Speaking at the Practice into Profit open day, IGER researcher Ian Rhodes told producers that there are opportunities to make substantial savings on nitrogen fertiliser by increasing the proportion of clover in swards.

"When 30% of a pastures annual yield comes from clover nitrogen contribution is substantial and can be equivalent to 150-200kg N/ha a year. Clover is also better for pasture quality, being more digestible and supplying higher levels of protein and minerals."

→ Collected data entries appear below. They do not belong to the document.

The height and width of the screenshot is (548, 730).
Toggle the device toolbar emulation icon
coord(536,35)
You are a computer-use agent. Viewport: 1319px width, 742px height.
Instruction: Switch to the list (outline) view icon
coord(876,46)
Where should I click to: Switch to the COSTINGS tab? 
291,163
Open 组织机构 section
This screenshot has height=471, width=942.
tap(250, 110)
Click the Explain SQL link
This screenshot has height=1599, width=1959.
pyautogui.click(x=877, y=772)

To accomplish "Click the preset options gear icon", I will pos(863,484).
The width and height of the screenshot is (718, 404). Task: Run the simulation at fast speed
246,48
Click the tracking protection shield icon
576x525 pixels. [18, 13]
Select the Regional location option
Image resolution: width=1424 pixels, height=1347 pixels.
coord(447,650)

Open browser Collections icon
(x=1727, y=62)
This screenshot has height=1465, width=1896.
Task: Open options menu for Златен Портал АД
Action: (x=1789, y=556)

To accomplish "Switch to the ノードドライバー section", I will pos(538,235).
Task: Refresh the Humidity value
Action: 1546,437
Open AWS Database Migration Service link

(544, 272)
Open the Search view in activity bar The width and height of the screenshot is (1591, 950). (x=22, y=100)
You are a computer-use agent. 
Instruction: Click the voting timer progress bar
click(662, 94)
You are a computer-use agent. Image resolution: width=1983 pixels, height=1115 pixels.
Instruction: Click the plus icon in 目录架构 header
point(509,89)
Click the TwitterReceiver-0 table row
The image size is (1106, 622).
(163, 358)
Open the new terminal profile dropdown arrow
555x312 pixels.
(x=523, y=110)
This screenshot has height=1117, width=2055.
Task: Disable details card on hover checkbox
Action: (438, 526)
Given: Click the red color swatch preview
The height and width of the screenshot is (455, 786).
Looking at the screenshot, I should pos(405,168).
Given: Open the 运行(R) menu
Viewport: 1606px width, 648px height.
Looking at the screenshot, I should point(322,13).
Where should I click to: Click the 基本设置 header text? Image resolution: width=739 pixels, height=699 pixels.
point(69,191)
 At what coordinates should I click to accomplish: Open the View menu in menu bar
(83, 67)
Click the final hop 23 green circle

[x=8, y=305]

But producers often remain reluctant to increase clover in swards, perceiving it as being unreliable, intolerant of hard grazing and a bloat risk, said Dr Rhodes. "New varieties are addressing these issues. At IGER Aberystwyth we have a nine year ley where 25% of yield still comes from clover and 40% where no nitrogen fertiliser has been used."

Modern varieties such as AberHerald also over winter well and tolerate high applications of nitrogen fertiliser, he added. "Even with a nitrogen application of 350kg/ha clover persists at levels of 25% of the sward."

But a producer in the group expressed concern about clovers susceptibility to herbicides. "Can we breed clovers which are more resistant to sprays: Nothing kills clover as well as Doxstar."

Although possible, breeding this type of clover is fraught with political problems, said Dr Rhodes. "Although we could breed a clover resistant to herbicides, it would transfer its genes to the wild population. Developing sprays which dont kill clover is the best way forward."

Tetraploid hybrid ryegrasses complement clover well and are ideal for medium term leys, said IGER grass breeder Llinos Jones. "While Italian ryegrasses will only persist for two years, hybrids will last up to five years.

"They are particularly suitable in cutting and grazing situations, producing high quality second and third cuts, unlike Italian ryegrasses where second cuts tend to be stemmy with low digestiblity.

"Hybrids also allow extended grazing in spring and autumn and are particularly reliable in dry summers, although that hasnt been an issue this year," said Dr Jones.

Breeding in herbicide resistance would be too political, says Ian Rhodes.